Arimondo Silvio, called Alimondo Ciampi (18 December 1876 in San Mauro a Signa - 8 December 1939 in Florence) was an Italian sculptor.

== Biography ==
Employed in Florence as an apprentice in a marble and alabaster workshop, Ciampi quickly learned the craft and later refined his artistic training in the studio of the sculptor Antonio Bortone.

Although he began as an alabaster craftsman, Ciampi's artistic development was strongly influenced by Domenico Trentacoste, then a professor at the Academy of Fine Arts in Florence. Under his guidance, Ciampi reached the milestone of exhibiting at the Venice Biennale, where he first showed his work in 1909.

He began establishing himself nationally in his mid-twenties. His works were exhibited in five editions of the Venice Biennale between 1909 and 1924, as well as in numerous other exhibitions throughout Italy.

In Scandicci, he sculpted the War Memorial in Piazza Umberto I (now Piazza Matteotti), erected in 1926.

In 1998, a retrospective exhibition of around fifty works was held in the former Church of San Lorenzo in Signa. The exhibition included sculptures in plaster, terracotta, bronze and marble from the Gallery of Modern Art of Florence and Montecatini, as well as private collections, and offered a comprehensive overview of the artist's four decades of work, from the beginning of the twentieth century until 1939, the year of his death.

More recently, the municipal administration of Signa established a permanent exhibition of eight bronze sculptures in the public gardens of Piazza della Repubblica, made possible through the support of Ciampi's son, Giotto Ciampi, who financed the project.
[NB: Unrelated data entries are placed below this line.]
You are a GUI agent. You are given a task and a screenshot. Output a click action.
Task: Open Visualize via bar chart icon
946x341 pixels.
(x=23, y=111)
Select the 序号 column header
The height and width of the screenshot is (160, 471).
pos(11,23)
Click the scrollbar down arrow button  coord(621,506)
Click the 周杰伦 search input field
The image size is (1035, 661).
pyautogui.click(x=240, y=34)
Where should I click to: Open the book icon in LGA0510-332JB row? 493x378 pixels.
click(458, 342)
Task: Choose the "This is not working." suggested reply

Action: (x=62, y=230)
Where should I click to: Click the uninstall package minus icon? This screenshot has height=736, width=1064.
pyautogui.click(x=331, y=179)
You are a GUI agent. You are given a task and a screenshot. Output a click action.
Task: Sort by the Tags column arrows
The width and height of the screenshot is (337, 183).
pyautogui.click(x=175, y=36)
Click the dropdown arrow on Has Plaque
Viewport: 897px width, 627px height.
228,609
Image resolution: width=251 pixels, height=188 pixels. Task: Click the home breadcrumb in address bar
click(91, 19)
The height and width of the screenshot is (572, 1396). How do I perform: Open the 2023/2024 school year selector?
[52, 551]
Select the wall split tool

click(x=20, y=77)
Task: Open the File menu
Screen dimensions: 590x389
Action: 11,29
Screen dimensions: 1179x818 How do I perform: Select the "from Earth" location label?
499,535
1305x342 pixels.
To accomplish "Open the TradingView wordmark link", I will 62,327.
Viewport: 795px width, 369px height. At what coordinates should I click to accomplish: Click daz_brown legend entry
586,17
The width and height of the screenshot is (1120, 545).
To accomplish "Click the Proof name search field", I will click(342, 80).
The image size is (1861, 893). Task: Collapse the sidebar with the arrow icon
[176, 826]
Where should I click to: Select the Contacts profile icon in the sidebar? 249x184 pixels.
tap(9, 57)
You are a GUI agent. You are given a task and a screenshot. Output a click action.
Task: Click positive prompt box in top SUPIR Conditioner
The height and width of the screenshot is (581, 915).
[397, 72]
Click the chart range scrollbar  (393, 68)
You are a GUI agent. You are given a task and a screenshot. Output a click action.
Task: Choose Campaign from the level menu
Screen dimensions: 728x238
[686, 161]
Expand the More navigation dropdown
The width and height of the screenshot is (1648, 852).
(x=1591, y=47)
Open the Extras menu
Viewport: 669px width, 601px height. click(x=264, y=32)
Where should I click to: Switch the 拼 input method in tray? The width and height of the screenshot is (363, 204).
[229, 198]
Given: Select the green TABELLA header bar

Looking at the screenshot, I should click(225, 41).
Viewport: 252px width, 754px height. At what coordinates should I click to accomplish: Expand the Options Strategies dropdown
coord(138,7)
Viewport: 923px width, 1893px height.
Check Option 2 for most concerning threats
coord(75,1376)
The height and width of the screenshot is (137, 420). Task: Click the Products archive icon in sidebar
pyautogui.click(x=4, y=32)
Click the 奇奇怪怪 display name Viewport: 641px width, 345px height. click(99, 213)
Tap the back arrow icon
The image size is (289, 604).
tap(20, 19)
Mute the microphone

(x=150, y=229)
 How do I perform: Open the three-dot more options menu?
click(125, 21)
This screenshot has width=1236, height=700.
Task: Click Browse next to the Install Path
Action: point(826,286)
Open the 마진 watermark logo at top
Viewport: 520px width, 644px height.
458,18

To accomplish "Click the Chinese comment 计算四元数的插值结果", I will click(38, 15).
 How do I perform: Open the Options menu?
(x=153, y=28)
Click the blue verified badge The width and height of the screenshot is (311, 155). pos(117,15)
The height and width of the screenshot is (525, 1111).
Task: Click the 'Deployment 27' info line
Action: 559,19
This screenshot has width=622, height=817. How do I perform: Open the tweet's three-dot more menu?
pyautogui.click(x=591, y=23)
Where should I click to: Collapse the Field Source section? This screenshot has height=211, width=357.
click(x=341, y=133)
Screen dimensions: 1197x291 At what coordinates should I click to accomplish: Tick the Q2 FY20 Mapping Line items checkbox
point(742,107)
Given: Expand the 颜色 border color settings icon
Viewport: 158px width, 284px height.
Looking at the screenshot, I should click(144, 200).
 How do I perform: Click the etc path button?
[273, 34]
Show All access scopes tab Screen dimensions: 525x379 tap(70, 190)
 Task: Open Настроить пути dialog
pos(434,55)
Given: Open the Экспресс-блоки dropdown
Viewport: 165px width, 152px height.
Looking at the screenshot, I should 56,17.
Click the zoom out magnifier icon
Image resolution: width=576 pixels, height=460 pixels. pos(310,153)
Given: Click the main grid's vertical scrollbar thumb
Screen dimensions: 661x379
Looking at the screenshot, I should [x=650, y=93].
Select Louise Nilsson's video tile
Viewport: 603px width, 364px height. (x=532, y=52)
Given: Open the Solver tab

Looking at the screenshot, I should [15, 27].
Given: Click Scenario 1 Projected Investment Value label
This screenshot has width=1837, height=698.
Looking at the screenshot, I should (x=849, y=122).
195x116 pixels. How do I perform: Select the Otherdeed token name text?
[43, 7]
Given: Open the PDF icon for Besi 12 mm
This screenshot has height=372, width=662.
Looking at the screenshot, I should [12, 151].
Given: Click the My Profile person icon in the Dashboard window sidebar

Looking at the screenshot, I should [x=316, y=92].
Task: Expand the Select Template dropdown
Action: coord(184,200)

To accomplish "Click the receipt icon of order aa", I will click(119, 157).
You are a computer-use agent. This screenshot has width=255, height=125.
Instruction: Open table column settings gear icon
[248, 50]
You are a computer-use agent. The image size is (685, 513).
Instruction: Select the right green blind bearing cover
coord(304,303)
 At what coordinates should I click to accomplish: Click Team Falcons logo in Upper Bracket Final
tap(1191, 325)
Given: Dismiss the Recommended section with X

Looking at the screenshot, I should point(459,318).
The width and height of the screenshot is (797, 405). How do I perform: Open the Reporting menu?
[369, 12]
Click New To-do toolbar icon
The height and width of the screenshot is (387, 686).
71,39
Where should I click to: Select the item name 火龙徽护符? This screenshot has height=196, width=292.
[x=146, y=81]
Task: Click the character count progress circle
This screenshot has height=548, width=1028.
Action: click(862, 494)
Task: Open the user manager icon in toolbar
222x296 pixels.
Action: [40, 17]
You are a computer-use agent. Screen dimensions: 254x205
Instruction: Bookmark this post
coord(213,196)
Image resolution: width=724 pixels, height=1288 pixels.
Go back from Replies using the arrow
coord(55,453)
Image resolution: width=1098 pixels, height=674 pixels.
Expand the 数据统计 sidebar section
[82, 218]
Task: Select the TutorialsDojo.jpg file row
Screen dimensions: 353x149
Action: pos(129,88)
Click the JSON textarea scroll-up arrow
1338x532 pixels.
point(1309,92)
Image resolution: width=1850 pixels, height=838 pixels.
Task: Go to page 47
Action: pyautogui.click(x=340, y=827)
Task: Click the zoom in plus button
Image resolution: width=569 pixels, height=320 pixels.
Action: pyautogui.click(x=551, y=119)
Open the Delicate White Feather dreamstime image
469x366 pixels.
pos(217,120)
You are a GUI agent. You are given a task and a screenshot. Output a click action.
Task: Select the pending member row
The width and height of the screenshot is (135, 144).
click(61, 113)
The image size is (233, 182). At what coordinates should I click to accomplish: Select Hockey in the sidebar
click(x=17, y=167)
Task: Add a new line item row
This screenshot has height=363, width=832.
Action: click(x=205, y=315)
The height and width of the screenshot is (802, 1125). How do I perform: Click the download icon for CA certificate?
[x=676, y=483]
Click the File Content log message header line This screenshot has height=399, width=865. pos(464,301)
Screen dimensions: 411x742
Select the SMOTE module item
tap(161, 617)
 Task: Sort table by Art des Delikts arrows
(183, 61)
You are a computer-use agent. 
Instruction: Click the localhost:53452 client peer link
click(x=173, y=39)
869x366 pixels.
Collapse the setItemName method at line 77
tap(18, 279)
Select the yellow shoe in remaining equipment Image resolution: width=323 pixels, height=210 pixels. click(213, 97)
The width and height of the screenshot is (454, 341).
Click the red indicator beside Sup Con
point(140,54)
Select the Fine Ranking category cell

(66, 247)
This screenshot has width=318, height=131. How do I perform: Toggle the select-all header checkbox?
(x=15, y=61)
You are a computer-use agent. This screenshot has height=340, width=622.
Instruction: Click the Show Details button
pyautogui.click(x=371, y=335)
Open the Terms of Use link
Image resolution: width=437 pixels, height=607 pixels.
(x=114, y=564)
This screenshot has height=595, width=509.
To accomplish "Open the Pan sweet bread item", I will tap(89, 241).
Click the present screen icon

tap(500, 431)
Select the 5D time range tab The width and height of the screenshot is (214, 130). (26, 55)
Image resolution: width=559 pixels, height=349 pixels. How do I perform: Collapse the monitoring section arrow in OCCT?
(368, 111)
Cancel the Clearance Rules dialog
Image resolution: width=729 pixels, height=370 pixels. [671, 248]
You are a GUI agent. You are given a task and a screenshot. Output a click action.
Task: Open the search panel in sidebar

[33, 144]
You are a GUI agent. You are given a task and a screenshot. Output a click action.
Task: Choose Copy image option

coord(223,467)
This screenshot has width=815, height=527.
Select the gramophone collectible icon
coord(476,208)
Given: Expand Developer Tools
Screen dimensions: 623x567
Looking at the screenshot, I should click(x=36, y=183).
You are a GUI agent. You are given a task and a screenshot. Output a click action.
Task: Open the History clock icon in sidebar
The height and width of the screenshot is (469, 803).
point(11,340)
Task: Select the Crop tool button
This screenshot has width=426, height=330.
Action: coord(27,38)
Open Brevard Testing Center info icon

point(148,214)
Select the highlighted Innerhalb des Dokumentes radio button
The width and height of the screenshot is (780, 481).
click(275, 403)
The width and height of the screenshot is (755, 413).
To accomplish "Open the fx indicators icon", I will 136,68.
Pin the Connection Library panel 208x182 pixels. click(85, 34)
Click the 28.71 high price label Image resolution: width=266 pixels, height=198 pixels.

Explaining his decision, Giotto Ciampi stated that, to honor his father's artistic legacy, neither a temporary exhibition nor a book would have been sufficient; a "living museum," with sculptures placed in natural outdoor spaces dedicated to children, would not only preserve and promote his father's work but also help foster an appreciation of beauty and art in younger generations.

He is buried at the Cimitero delle Porte Sante in Florence.

== See also ==

- Alimondo Ciampi Foundation, fondazionealimondociampi.org
- Catalogo Generale dei Beni Culturali , by Ministry of Culture (Italy)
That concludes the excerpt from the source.